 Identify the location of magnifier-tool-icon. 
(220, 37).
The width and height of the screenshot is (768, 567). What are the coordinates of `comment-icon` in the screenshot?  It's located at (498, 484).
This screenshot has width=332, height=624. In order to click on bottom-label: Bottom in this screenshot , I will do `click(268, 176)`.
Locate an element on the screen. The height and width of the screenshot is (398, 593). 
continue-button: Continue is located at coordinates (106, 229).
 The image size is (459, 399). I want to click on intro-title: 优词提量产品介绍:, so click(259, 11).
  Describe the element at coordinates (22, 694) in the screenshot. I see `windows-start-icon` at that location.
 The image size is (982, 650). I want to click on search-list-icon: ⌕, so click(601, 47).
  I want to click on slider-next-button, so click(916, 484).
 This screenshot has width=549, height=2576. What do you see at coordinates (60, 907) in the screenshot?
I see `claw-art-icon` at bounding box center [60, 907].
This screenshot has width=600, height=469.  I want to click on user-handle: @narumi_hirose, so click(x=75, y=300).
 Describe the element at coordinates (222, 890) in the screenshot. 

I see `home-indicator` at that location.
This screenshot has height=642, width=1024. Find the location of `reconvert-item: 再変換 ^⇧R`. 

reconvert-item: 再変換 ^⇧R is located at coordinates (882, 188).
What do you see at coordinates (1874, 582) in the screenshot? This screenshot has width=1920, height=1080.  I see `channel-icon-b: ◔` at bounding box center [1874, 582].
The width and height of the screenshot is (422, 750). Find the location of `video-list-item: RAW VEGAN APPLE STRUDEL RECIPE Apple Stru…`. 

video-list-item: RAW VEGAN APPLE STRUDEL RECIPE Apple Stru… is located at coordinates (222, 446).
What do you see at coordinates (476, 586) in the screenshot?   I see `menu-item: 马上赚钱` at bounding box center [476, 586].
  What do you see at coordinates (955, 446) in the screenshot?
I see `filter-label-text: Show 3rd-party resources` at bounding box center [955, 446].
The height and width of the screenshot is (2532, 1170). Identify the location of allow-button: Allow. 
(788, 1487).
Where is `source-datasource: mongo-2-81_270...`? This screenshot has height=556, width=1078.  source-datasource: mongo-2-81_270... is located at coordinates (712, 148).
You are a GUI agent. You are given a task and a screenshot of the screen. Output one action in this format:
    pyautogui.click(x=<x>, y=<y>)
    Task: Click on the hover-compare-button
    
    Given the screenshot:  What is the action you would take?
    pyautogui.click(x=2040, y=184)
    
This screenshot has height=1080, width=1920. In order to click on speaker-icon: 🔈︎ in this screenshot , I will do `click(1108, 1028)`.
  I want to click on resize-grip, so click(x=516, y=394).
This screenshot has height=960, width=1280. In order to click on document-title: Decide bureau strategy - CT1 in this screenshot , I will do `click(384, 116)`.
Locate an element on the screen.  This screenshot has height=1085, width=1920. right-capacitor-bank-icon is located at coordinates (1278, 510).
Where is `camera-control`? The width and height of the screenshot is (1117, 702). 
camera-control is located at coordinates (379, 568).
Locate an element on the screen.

************

Pull out every line in the records above that contains the word "video", and copy each one unchanged.

The width and height of the screenshot is (422, 750). Find the location of `video-list-item: RAW VEGAN APPLE STRUDEL RECIPE Apple Stru…`. 
video-list-item: RAW VEGAN APPLE STRUDEL RECIPE Apple Stru… is located at coordinates (222, 446).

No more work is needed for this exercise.